:: DOCUMENT EXTRACT ::
○ ○ ○ ○ ○
Holes on the Menu

As we planned our menu for an upcoming backpacking trip, Souzz reminded me that she “basically grew up on doughnuts”—which was a shocking revelation coming from somebody so fit. Apparently her hometown of Buffalo has a long (or round?) doughnut heritage–with Freddie’s, Paula’s, Tim Horton’s, and Zen’s (her family favorite as a kid).  Doughnuts were (and are) such a part of the Buffalo scene that hometown hockey hero Jim Schoenfeld once famously screamed at one of the lesser fit NHL referees to “have another doughnut!”

The weekend’s destination was a quick overnight to Kepler Overlook, in the Blue Ridge near Van Buren Furnace. Our good friend KB joined us for the first day.

The hike started out along Cedar Creek before finishing on a long ridge, covering about five miles and 1000 feet of elevation. There were several great campsites up high, as well as a nice “improved” site on Cedar Creek with benches and a huge fire pit. We headed to one of the sites on the ridge, bringing a gallon and a half of water along with a bunch of good food (winter camping, even on a warmer weekend, should always be about food).
○ ○ ○ ○ ○
:: STATED EXERCISE 1 ::
Translate this sentence from the trip report into Spanish: "Our good friend KB joined us for the first day."
:: STATED EXERCISE 2 ::
Proceed with the trip report, picking up right after its final sentence.
○ ○ ○ ○ ○
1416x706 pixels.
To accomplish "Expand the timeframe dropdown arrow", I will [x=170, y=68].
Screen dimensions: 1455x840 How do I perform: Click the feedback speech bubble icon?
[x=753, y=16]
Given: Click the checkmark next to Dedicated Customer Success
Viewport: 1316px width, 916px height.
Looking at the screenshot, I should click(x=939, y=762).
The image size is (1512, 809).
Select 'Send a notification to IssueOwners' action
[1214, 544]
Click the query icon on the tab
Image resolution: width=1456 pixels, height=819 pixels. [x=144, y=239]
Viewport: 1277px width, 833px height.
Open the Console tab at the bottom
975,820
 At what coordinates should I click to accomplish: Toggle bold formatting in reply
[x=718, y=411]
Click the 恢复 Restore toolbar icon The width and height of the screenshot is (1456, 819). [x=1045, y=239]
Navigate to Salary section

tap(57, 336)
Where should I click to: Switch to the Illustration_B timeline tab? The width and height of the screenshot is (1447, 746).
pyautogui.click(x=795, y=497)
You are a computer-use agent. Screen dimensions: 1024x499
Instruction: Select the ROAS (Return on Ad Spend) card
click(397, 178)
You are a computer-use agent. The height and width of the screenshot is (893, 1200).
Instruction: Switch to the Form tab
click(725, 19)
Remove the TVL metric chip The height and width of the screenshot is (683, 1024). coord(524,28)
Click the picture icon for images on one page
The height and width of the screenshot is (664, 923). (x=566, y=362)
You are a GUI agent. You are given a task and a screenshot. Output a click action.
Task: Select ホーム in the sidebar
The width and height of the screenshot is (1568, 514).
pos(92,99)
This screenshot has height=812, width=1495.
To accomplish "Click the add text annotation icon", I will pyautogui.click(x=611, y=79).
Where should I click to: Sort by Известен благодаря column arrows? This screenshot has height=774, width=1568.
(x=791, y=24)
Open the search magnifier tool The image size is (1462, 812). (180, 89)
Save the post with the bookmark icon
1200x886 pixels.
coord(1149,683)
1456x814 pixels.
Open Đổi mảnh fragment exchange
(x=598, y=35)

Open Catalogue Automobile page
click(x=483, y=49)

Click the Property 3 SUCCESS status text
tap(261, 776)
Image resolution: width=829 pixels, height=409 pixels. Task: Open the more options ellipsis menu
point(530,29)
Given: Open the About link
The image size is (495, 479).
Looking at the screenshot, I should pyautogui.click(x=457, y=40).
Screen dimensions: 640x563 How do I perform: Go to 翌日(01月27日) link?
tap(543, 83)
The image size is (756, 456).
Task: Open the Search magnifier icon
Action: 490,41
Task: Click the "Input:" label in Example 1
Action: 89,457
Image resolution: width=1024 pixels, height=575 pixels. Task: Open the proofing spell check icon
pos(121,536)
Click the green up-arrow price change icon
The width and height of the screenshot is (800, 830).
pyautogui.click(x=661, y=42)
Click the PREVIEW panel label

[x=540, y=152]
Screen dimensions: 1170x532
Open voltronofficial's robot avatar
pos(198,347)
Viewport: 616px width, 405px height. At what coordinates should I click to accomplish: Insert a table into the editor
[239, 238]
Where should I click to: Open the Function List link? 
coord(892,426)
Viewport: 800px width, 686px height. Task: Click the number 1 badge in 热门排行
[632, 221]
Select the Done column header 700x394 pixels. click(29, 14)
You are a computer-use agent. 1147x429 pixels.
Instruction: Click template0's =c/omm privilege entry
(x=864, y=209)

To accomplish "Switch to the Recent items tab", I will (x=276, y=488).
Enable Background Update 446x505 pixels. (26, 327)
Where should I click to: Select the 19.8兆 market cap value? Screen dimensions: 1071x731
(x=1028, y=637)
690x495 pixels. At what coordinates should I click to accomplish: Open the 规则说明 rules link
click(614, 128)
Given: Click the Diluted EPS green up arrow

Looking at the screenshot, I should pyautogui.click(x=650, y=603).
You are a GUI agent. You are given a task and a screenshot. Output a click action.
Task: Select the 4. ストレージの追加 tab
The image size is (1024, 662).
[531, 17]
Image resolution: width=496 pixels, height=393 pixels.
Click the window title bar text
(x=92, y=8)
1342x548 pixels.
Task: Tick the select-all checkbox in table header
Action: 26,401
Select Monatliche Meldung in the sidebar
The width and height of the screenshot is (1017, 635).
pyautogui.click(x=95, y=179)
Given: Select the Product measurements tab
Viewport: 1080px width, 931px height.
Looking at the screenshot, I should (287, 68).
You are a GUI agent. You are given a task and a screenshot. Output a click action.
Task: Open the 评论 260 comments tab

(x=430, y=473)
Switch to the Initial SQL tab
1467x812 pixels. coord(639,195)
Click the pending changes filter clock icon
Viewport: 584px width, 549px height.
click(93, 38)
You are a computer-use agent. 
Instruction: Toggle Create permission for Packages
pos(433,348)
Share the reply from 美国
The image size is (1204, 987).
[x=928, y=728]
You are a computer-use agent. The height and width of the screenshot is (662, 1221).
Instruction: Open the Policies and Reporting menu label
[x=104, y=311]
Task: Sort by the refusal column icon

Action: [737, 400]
○ ○ ○ ○ ○
:: TASK RESULT 1 ::
Nuestro buen amigo KB nos acompañó el primer día.

:: TASK RESULT 2 ::
It was too bad KB couldn’t stick around for the evening, because dinner at our camp overlooking the Shenandoah Valley was fabulous. We started with an appetizer of local ham, smoked trout, and cheese, and then followed with beef tenderloin, gnocchi with tomatoes and garlic, red wine, and frybake chocolate chip cookies. We don’t lose weight on these trips.

The day’s mild temps eventually dipped into the high 30s, and then morning dawned warm and sunny….perfect doughnut weather, right? We learned soon enough that backcountry doughnuts really are pretty easy. We’d made the dough ahead of time using a Betty Crocker recipe, and we didn’t really need a lot of extra stuff on the trail–just an instant-read thermometer, a pair of tongs, vegetable oil, and cake doughnut toppings (chocolate, cinnamon, and powdered sugar).

While the oil was coming to temperature on our cook stove, we rolled out the dough and cut it into shape using the top of a Nalgene bottle and a cap from a Diet Coke. Then we dropped the dough into 375-degree oil for about two minutes a side. From there it was a quick dunk into the topping of choice and it was time for our Zens-like moment(s).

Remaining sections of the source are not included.